Many companies only use one embedded engine (either 3rd party or home-grown) that typically focuses in one area, such as anti-virus (AV), anti-spam (AS), or URL filtering. In talking to some of our customers, large and small, we found that the ones achieving close to 99.9% threat detection were using a dual-engine approach to security: layering two different AV engines or two different AS engines to detect malicious content. The success of this dual-engine approach is based on both the quality of the detection technology and the threat coverage of the engine provider; for example, while all AV engines use heuristics, different detection engines use different methods to filter malware, which means that a second engine often detects what the first engine doesn’t and vice versa. Further, some engines analyze a few million pieces of content daily; others several billion. (CYREN analyzes 12 billion daily Internet transactions, from more than 550 million endpoints in 190 countries).

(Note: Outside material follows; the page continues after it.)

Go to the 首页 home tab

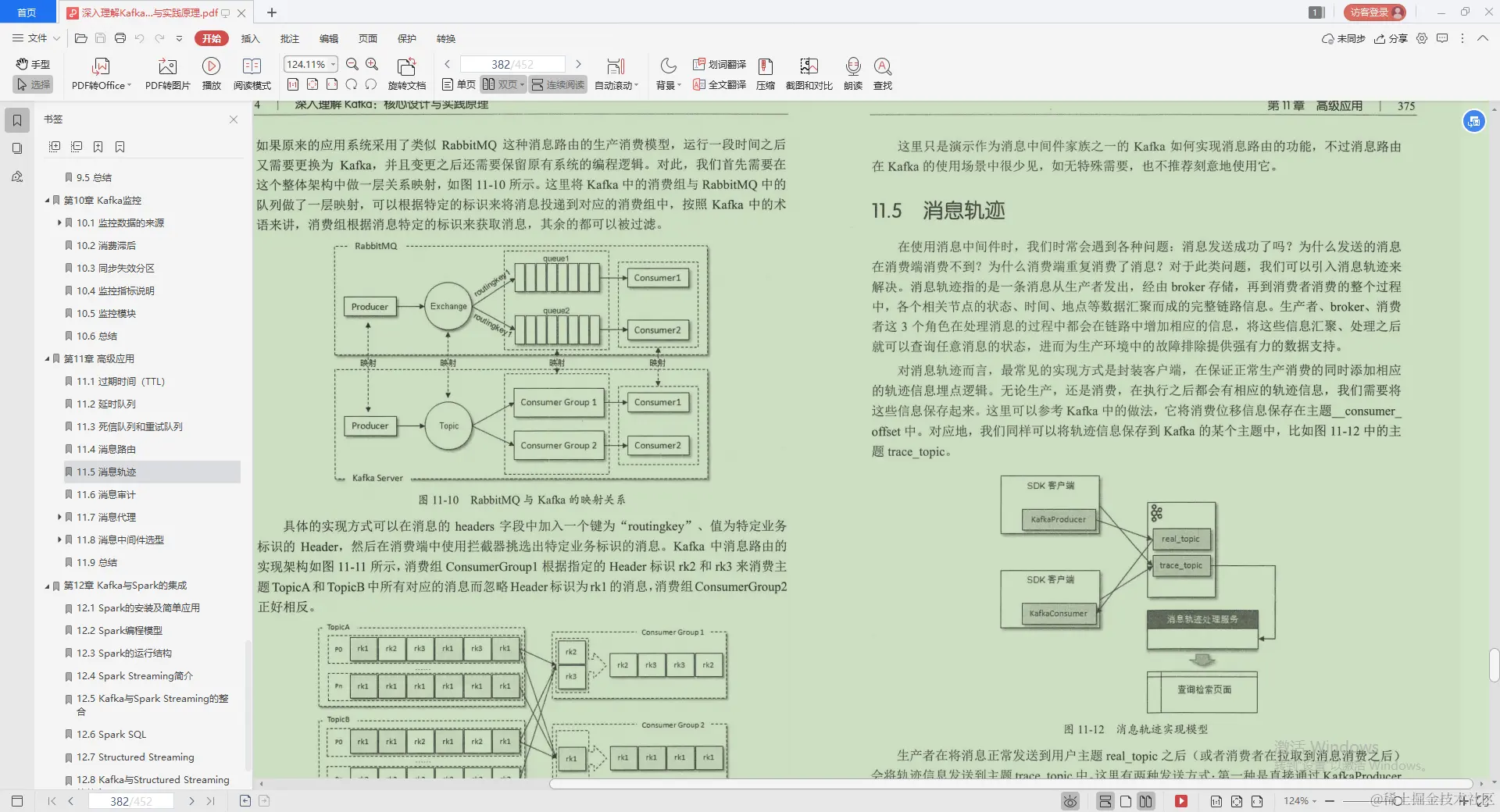tap(27, 12)
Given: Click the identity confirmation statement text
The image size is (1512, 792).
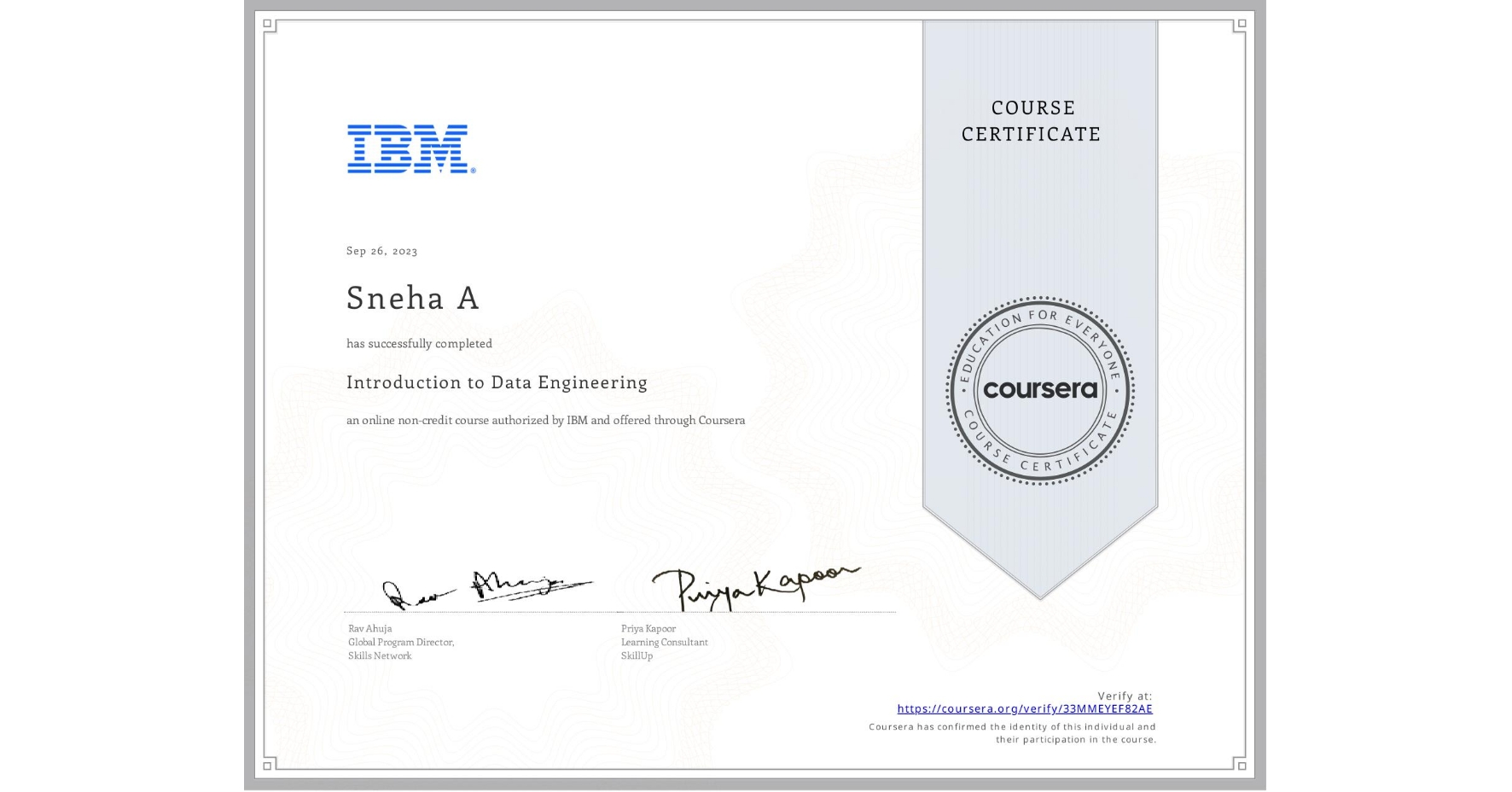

With a dual-engine detection approach, improving overall threat detection becomes less a game of actual numbers (200,000 spam emails slipping through vs. 20,000, let’s say) and more an exercise in substantial risk reduction; increasing your overall threat detection rate by almost 2% can substantially cut your risk of malicious content slipping through the cracks.
When the cybercriminal does break through a detection solution, much is at stake. Recent news reports suggest that the Home Depot breach may cost over $50 million. At some stage, its threat detection solution—either its own, its service provider’s, or a 3rd party’s—failed spectacularly. And, more than just the chief technology officer’s job is at risk. Corporate management will put the security supplier under intense scrutiny, ask questions, and potentially terminate the relationship with that supplier. Ultimately, depending on the size and impact of an attack, entire corporations could fail, all because one person or a small group of people didn’t do everything possible to maximize overall threat protection.
If you are using only one embedded engine, then you’re fighting an entire war with just one soldier. In contrast, by layering your security with a dual engine approach, you’ve just reduced your risk of threats substantially. Layered Security is about the army. It’s based on the concept that two embedded solutions can operate together as a single unit to provide redundant, incremental, and exponential protection benefits to reduce risk and prevent your customer from suffering cybercrime casualties.
A dual-engine or layered security approach offers the benefits of a combination of AntiVirus, AntiSpam or URL filtering engines that use different detection techniques and have different threat databases to provide better detection than a single engine strategy could achieve.